(Records for this task Opens)

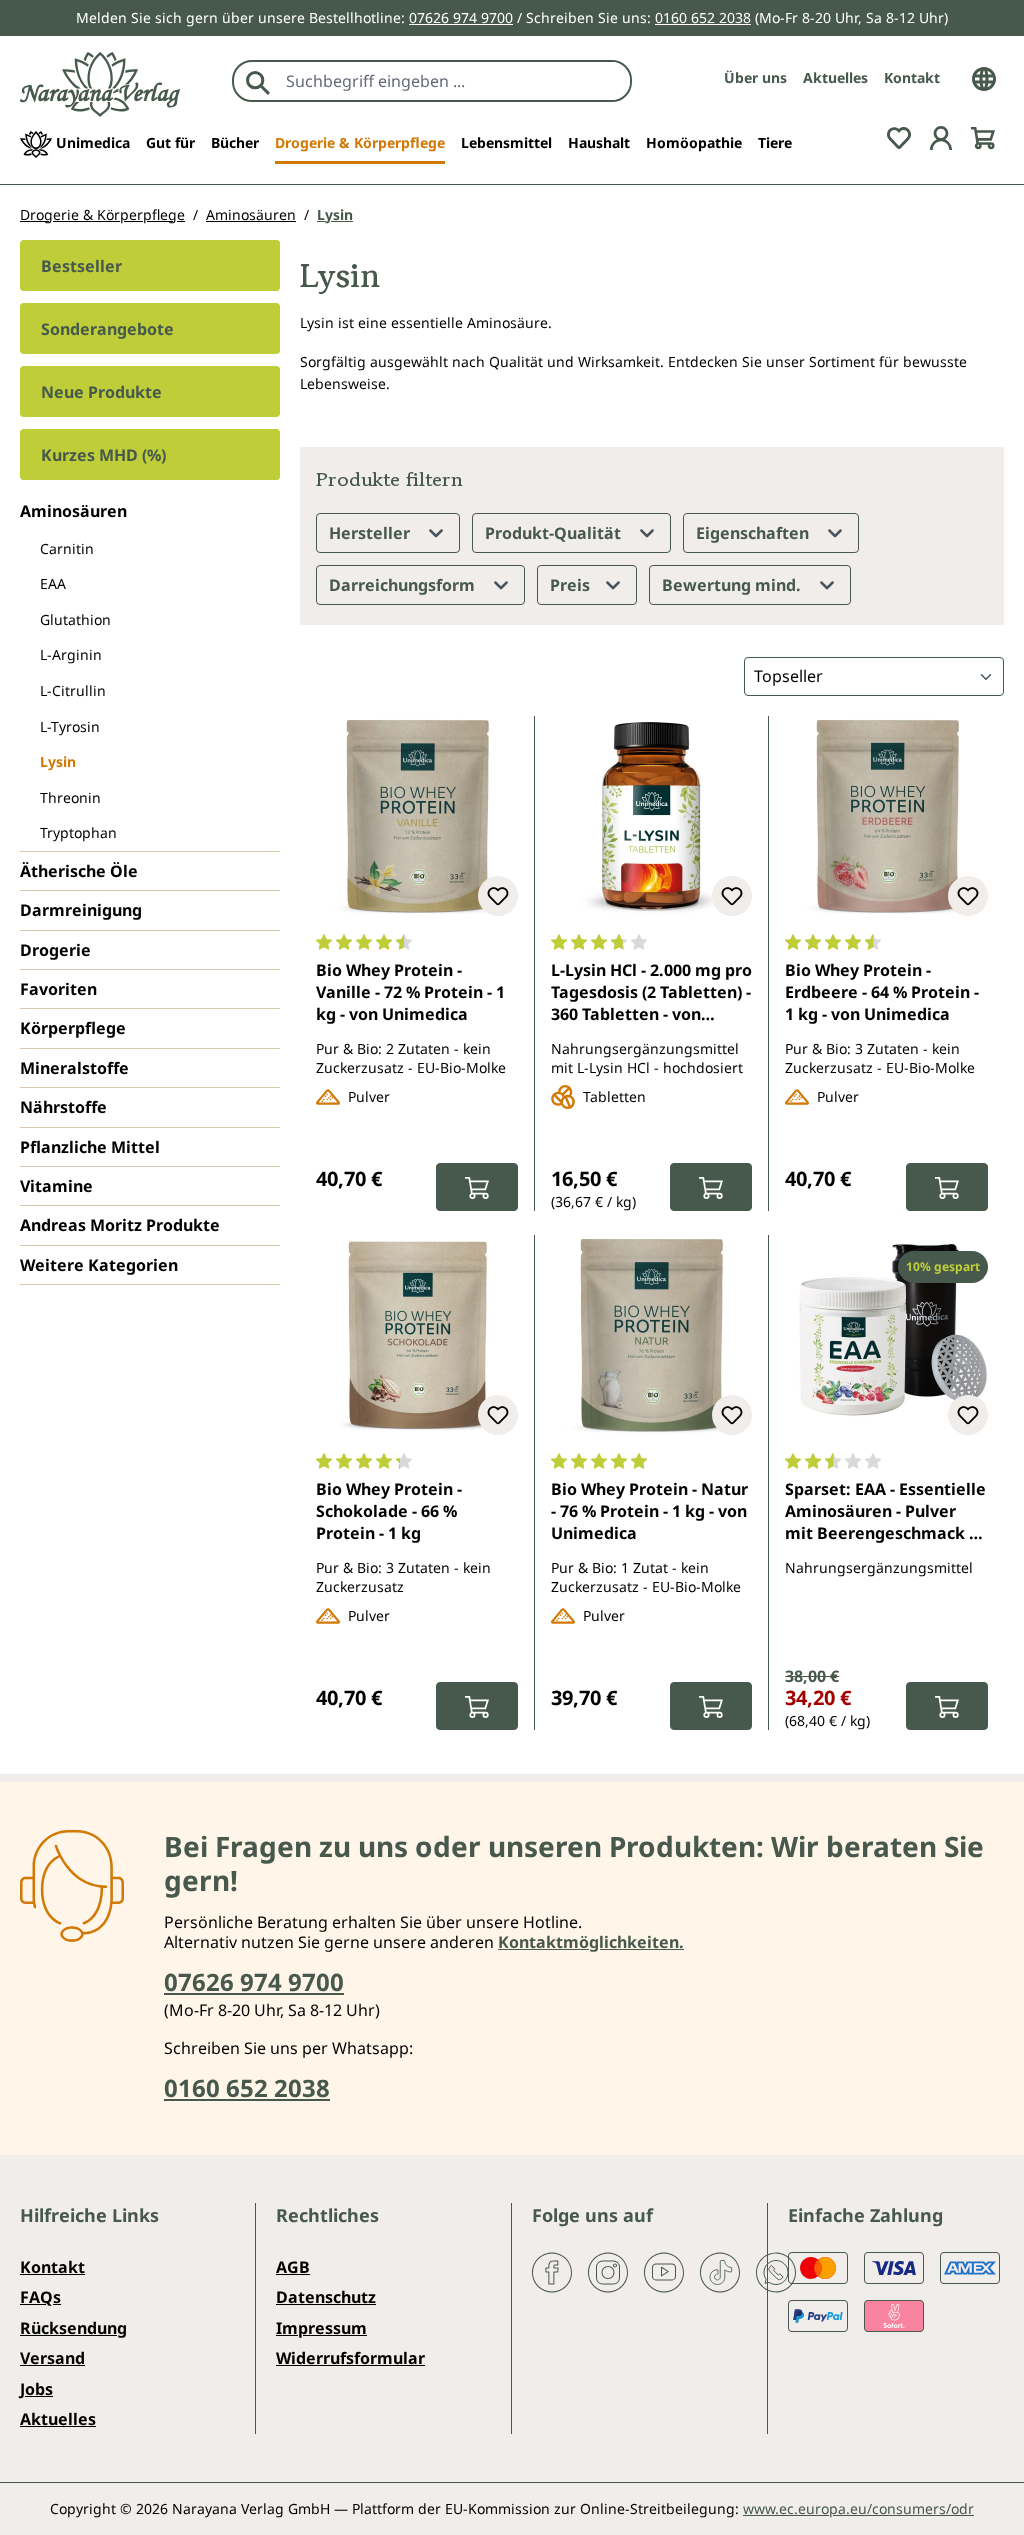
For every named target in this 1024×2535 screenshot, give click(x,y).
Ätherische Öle (79, 871)
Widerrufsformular (350, 2358)
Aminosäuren (73, 511)
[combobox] (453, 81)
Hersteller (371, 533)
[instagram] (608, 2271)
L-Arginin (71, 654)
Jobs (36, 2389)
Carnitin (67, 548)
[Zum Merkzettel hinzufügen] (498, 896)
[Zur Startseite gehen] (100, 84)
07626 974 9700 (461, 17)
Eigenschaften (754, 533)
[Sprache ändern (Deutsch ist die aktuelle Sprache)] (984, 77)
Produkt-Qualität (555, 533)
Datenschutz (326, 2297)
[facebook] (552, 2271)
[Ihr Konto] (941, 137)
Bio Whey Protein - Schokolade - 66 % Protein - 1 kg (389, 1511)
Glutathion (75, 619)
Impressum (321, 2328)
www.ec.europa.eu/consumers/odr (858, 2508)
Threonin (70, 797)
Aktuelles (835, 77)
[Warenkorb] (983, 137)
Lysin (58, 761)
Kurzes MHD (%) (103, 455)
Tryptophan (78, 832)
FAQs (40, 2297)
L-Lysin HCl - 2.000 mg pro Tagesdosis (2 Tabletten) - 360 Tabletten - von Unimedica (651, 994)
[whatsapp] (776, 2271)
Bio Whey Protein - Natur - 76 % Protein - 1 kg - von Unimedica (649, 1511)
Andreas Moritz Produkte (120, 1225)
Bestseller (81, 266)
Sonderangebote (107, 329)
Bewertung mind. (733, 585)
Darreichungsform (404, 585)
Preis (572, 585)
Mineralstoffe (74, 1068)
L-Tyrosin (70, 726)
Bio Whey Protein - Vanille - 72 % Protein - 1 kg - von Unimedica (410, 992)
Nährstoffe (63, 1107)
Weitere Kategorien (99, 1265)
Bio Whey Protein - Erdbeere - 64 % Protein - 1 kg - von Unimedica (882, 992)
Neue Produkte (101, 392)
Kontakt (912, 77)
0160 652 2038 (703, 17)
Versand (52, 2358)
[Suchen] (258, 81)
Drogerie (55, 950)
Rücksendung (73, 2328)
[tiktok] (720, 2271)
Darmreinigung (81, 910)
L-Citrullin (73, 690)
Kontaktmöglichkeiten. (591, 1942)
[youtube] (664, 2271)
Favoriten (58, 989)
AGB (293, 2267)
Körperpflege (73, 1028)
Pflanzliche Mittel (90, 1147)
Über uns (755, 77)
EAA (53, 583)
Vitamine (56, 1186)
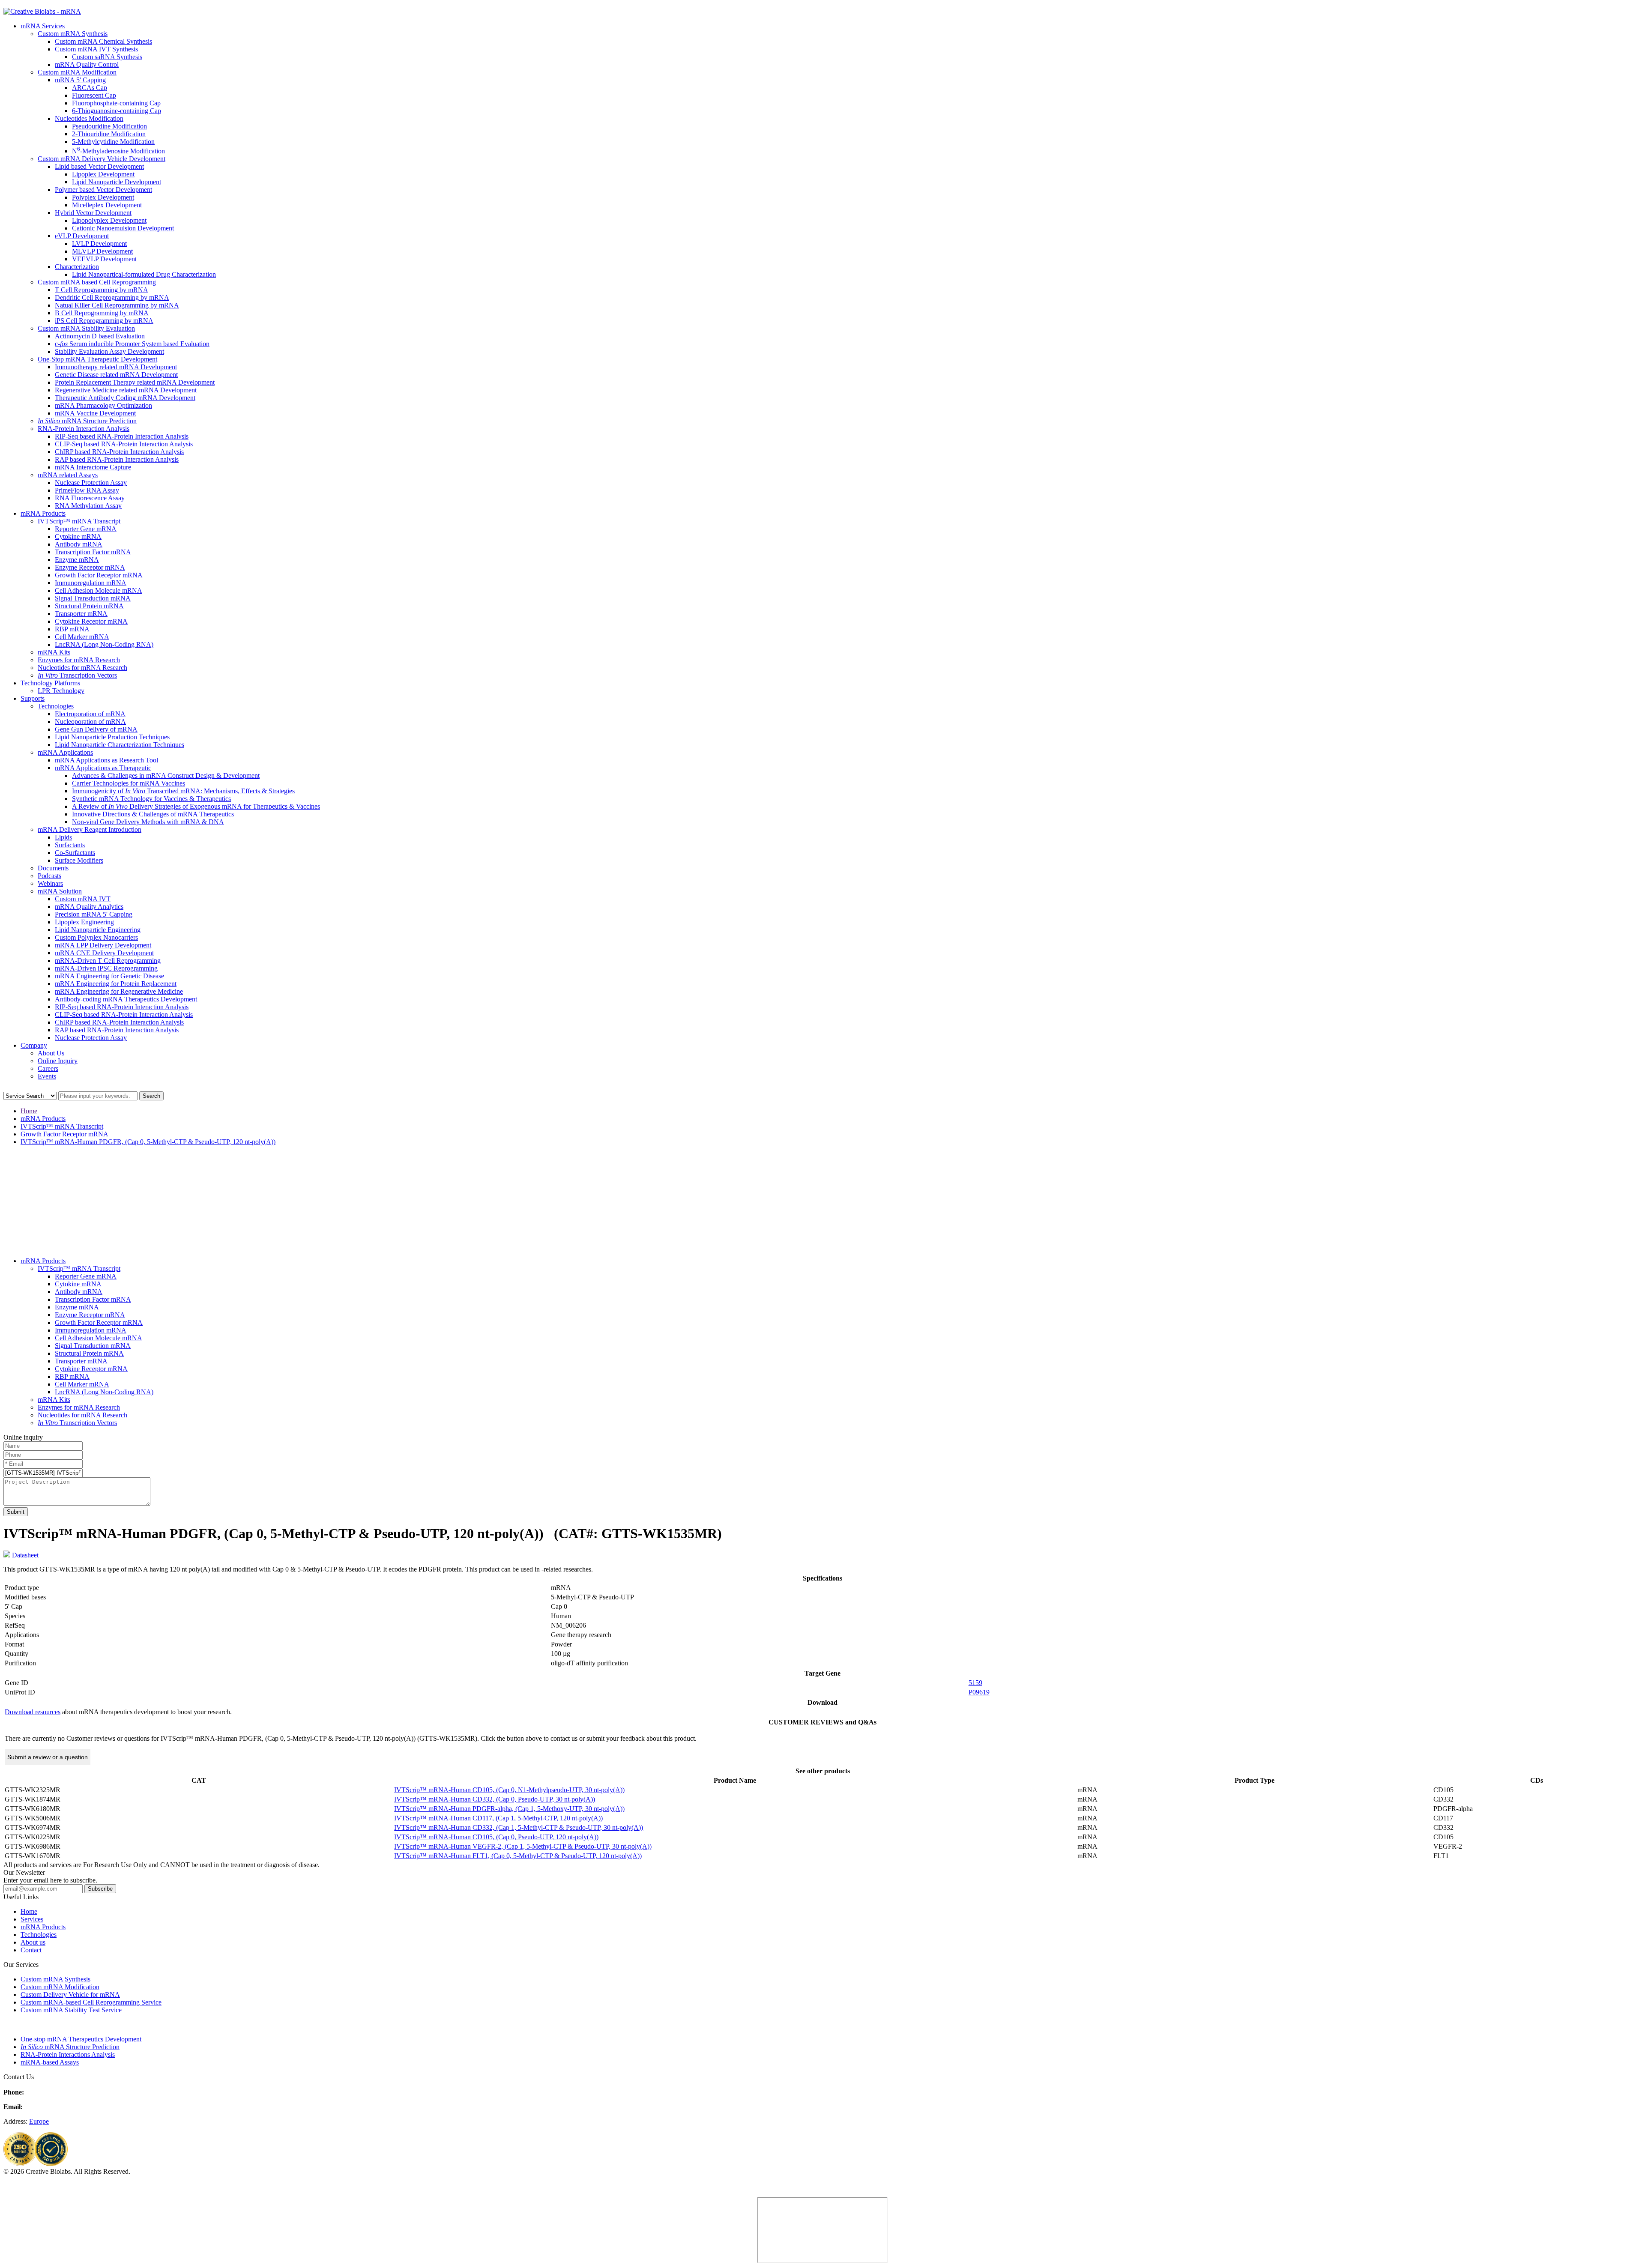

(Records for this task Closes)

Nothing but the lines from the line with "Favoriten (58, 989)" through the end of the listing should appear in the answer, each duplicated exactly, without pictures.

_Final answer_:
Favoriten (58, 989)
AGB (293, 2267)
Körperpflege (73, 1028)
Pflanzliche Mittel (90, 1147)
Über uns (755, 77)
EAA (53, 583)
Vitamine (56, 1186)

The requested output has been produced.